El silencio que envuelve a San José es el mismo que el que envuelve sus actos: poco sabemos de lo que él hiciera. De ahí que algunos imaginen _ sin reflexionar _ que sus títulos de santidad los debe a sus buenas relaciones sociales. Algo así como si, tras haber sido declarado príncipe por heredad, se le hubiera declarado santo por haber contraído un matrimonio de alto rango.

Otra cosa dice el Evangelio: lo declara “hombre justo” (Mt 1,19). En efecto, la tradición bíblica declara “justo” a quien sea considerado prefecto en las tres actitudes fundamentales de la Sabiduría, es decir: escuchar, guardar la Palabra y ponerla en práctica. Excepcional fue San José en todo ello.

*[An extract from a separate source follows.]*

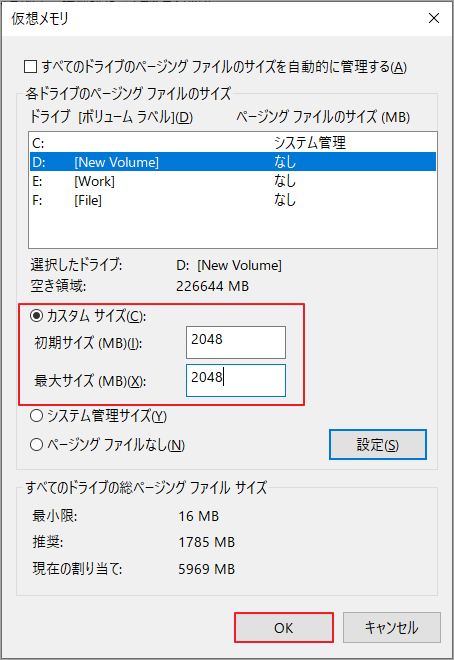Click the 仮想メモリ title bar
Viewport: 454px width, 660px height.
click(210, 19)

Pues en lo más hondo del sueño percibe con toda claridad la palabra del mensajero angelical (cf. Mt 1,20); es “custodio del Redentor“, del Verbo hecho carne (San Juan Pablo II); y por fin afirma el evangelista que San José actúa conforme lo que prescribe la Palabra (cf. Mt 1,24).

Por todo ello es auténtica la santidad de San José, además de no tener comparación con ninguna otra por estar supeditada a la llegada del Verbo eterno a nuestra carne.